Clutha crash: AAIB issues update on investigation

Clutha bar
The police helicopter came down on the busy pub on 29 November

Investigators have still to identify why a police helicopter which crashed on a Glasgow pub killing 10 people suffered double engine failure.

The Air Accident Investigation Branch (AAIB) said it was still trying to determine why both engines "flamed out" when sufficient fuel was available.

It is also still trying to establish why there was no emergency radio transmission or controlled descent.

The Eurocopter EC 135 came down on the Clutha Bar on Friday 29 November.

All three people on board and seven others in the pub were killed.

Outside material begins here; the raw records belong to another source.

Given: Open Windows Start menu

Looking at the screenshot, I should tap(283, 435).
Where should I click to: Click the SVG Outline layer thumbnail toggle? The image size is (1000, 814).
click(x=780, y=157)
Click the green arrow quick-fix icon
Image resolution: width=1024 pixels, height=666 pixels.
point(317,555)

The AAIB's latest report concludes: "The AAIB investigation continues to examine all the operational aspects of this accident and to conduct a detailed engineering investigation.

Previous reports

"In particular, the investigation will seek to determine why a situation arose that led to both the helicopter's engine's flaming out when 76kg of fuel remained in the fuel tank group, why no emergency radio transmission was received from the pilot and why, following the double engine failure, an autorotative descent and flare recovery was not achieved.

"The AAIB will report any significant developments as the investigation progresses."

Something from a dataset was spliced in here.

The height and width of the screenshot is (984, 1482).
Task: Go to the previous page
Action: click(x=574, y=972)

(Top: left to right) David Traill; Pc Kirsty Nelis; Pc Tony Collins; Gary Arthur; Samuel McGhee (Bottom: left to right) Colin Gibson; Robert Jenkins; Mark O'Prey; John McGarrigle; Joe Cusker

The AAIB has issued two previous updates on its investigation into the crash.

An initial report on the crash, which was released on 9 December, said there was "no evidence" of major engine or gearbox failure.

In their second report on 14 February investigators said they were still trying to establish why both engines "flamed out" when there was 76kg of fuel remaining.

They said the aircraft's engines showed "no evidence of foreign object damage or intake or exhaust blockage in either engine".

The second report also found no faults with the transmission or rotor system, no evidence of structural failure or in-flight fire and no evidence of damage caused by bird strike or a foreign object hitting the aircraft in flight.

An examination of the fuel pump switches at the accident site showed that the No 1 and No 2 prime pump switches were set to the 'on' position but the fore and aft transfer pump switches were set to the 'off' position.

No CCTV recordings had been obtained which captured the end of the flight and the recorded radio transmissions did not contain any reference by the crew to difficulties with the aircraft.